Advanced Caching Topics : Overriding and Extending the Operational Deployment Descriptor

Overriding and Extending the Operational Deployment Descriptor
The operational deployment descriptor is called tangosol-coherence.xml. This file is provided in BE_HOME/lib/ext/coherence.jar. In order to configure certain cache-related settings, you may need to override the values of certain elements in the operational deployment descriptor. This is explained in Overriding Element Values in Engine Property Files.
You may also need to define additional elements, and system properties for existing elements that lack them.
Overriding Element Values in Engine Property Files
TIBCO BusinessEvents overrides the values of elements in the operational descriptor using their system-property attributes. The system-property attribute values are used in Java command line options, and those options are included in some standard TIBCO BusinessEvents engine properties.
For example, the system-property attribute assigned to the element <cluster-name> is tangosol.coherence.cluster. TIBCO BusinessEvents uses this attribute to specify a value for <cluster-name> in the engine property (TRA) files as follows:
java.property.tangosol.coherence.cluster myclustername
System properties are predefined for many operational elements. You can override the value of any element that has a system-property attribute by adding a Java command line option in the engine property files, as shown in the example above.
For detailed documentation of this feature, and a list of elements for which system-property attributes are predefined, see the section "Line Setting Override Feature" in the online reference, TIBCO BusinessEvents Cache Configuration Guide.
Defining Additional Elements and System Properties in Override Files
If there is no system-property attribute for a setting you want to override, or if you need to add more elements than are available in the operational deployment descriptor, you must create an override file (or a series of override files) to contain the system-property attributes and any new elements you require. For example, you might add more elements to provide well-known addresses for the servers in a cache cluster.
You can store default values in an override file, and you can also create engine properties (using the system-property attributes) that override those file values. The settings you enter in engine property files override settings in the override file, and settings in the override file override those in the operational descriptor.
Override file elements that also exist in the operational descriptor must use the same structure as the elements in the operational descriptor.
Example: Adding Well Known Address Attributes
You would need to add elements if you use the well-known address method of defining a cache cluster and need more than six well-known addresses. (Six well-known addresses are declared in the default file, tangosol-coherence.xml.) Here is an example definition:

 
<well-known-addresses>
   <socket-address id="1">
      <address system-property="tangosol.coherence.wka"></address>
      <port system-property="tangosol.coherence.wka.port">8088</port>
   </socket-address>
</well-known-addresses>

 
In the override file, for example, tangosol-coherence-override-prod.xml, you add similar entries to the one provided in tangosol-coherence.xml, each specifying a unique system-property setting.

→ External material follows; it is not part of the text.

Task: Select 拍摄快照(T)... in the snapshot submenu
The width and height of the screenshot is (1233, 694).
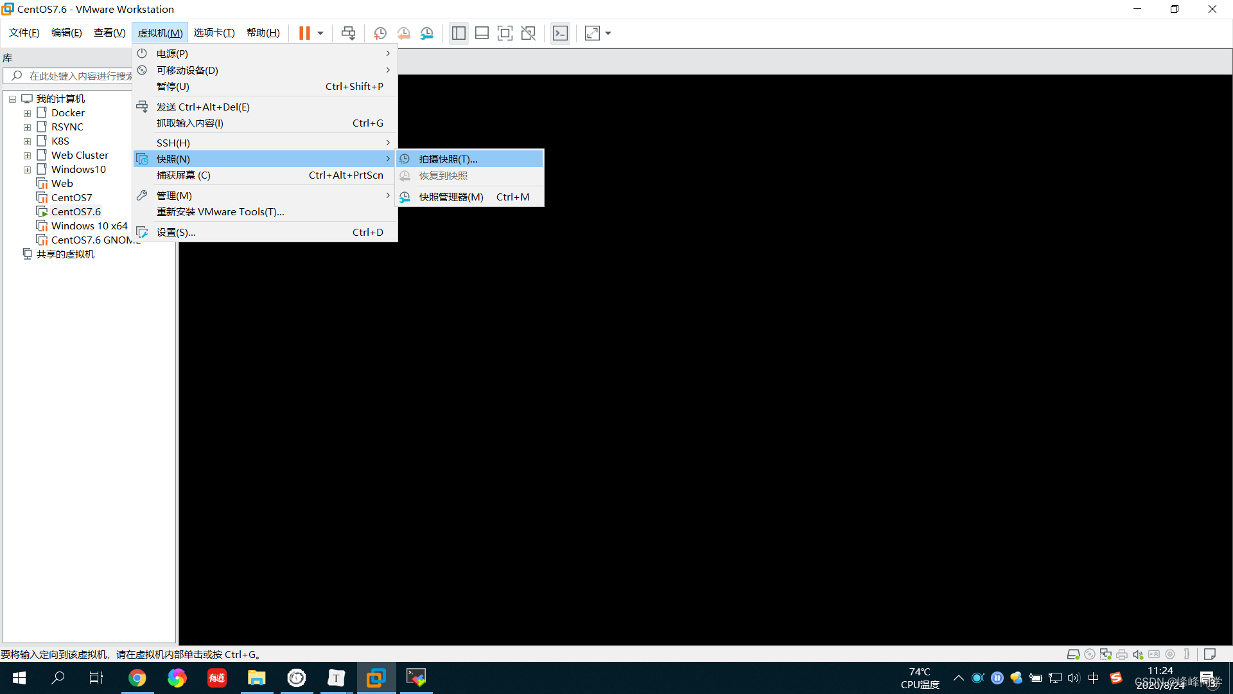Action: click(x=448, y=159)
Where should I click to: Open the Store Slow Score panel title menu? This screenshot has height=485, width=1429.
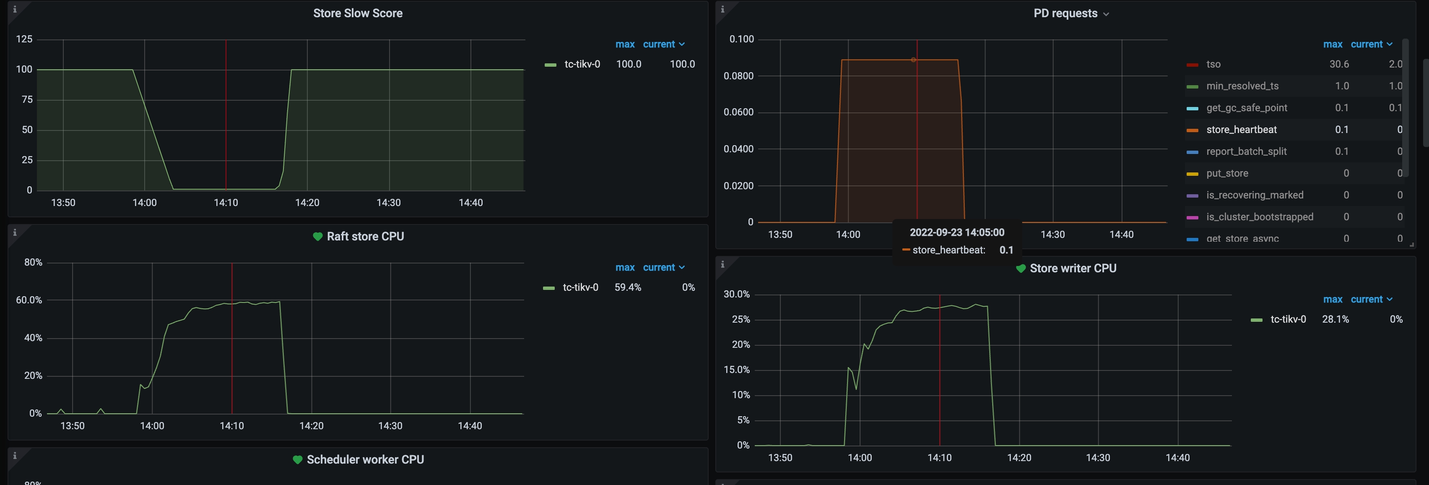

For example:

 
<well-known-addresses>
   <socket-address id="7">
      <address system-property="tangosol.coherence.wka7"></address>
      <port system-property="tangosol.coherence.wka.port">8089</port>
   </socket-address>
   <socket-address id="8">
      <address system-property="tangosol.coherence.wka8"></address>
      <port system-property="tangosol.coherence.wka1.port">8089</port>
   </socket-address>
</well-known-addresses>

 
You can then use the system-property values in engine properties, and (in the case of the example shown) define the well known address values.